I should add here that the Tibetans, particularly in terms of building statues and making paintings, emphasize the importance of doing it properly. If you paint a very unattractive-looking Buddha statue (poor artistry since the Buddha can never be unattractive), it could create the cause in future lives not to be so attractive. They emphasize that when you are doing this kind of artwork, you have to do it properly. When one makes something or someone else beautiful, one creates the karma for oneself to be attractive.

3) Good, reputable family

If you are born in a reputable family, you have a lot of social status. And I think this is especially true in Asian cultures. Americans have this big deal about equality, so my guess is, this is probably not as important in America. However, you can certainly see that if one of the Kennedy kids became a Buddhist, it would have a big effect on people.

What people in high-class families do affects other people, because it is easier for them to get publicity. News about them is more widely known. If you have a lot of social status, people know about what you are doing.

They respect what you are doing, not necessarily because you are good or bad, but because you have high status. That is why a condition like this is so dependent on having a good motivation. If you have a lot of social status and you abuse it, it could be very harmful.

If you are practicing Dharma and you come from a family that has status, then you can use that in a beneficial way with a good motivation. You can influence people. They will listen to you and heed your advice. They will think you are competent.

How to create the cause for this?

  • By being humble, abandoning arrogance and conceit. Do not be proud of your education, your social class, your ethical conduct, your wisdom, your clothing, your income.
  • Respecting others who are worthy of respect.
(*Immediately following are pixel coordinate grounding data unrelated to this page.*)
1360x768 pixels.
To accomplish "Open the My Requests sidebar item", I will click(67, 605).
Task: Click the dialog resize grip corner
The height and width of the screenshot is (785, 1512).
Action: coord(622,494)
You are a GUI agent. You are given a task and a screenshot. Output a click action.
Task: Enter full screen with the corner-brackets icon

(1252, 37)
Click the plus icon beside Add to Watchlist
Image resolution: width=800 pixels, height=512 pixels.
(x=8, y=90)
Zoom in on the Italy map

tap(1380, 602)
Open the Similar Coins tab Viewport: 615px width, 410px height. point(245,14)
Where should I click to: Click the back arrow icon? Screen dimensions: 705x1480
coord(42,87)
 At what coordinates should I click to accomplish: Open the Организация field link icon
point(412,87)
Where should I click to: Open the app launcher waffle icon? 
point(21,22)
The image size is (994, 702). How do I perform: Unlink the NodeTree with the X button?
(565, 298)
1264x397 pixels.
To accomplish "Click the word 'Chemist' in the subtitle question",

This includes making prostrations to the Triple Gem and generally being helpful and humble to others.
  • Helping people who cannot help themselves.
  • Having a mind that is open to seeing value in other people, instead of walking around thinking, “Here I am. Why don’t you treat me properly? This is me.” That kind of attitude creates karma for rebirth where people tend to look down on you. Whereas, if one has a humble attitude and respects others, it creates the cause to be reborn in a family where people look up to you.

This does not mean that people born into lower class families are bad, or that lower class families are bad. We have to be clear here, that we are not looking down on anybody.

Look at His Holiness. He was born into a peasant family. Now, his family is part of the Tibetan aristocracy. Everybody listens to them. But if their son had not been His Holiness, (actually there were two other sons in the family who were Rinpoches), or if their children were not recognized as reincarnated lamas, that family would have no power. They were just a very simple peasant family.

Certainly, people from simple families can become very great Dharma practitioners. And I wonder: If somebody is born into a simple family, who then becomes a great Dharma practitioner, would that person in some ways benefit people more? Everybody else can look at that person and say, “Wow! Look how much they overcame in their Dharma practice. If they can do that, I can do that too.”

For instance, there was an illiterate farmer in Thailand who became an arhat. Now, he is very revered in Thailand. The people are very excited that this uneducated and illiterate person became an arhat. It makes people more enthusiastic, thinking that if this simple farmer could do it, they could do it too. So, I think in some cases, a bodhisattva would take rebirth in a simple family to act as a good example to others. I think that is probably what His Holiness did.

4) Wealth, good reputation and many friends

If you have a worldly motivation for this, it just becomes a worldly concern. So, it is important to have a good motivation and to want these not for one’s own benefit but simply because it enables you to contact more people.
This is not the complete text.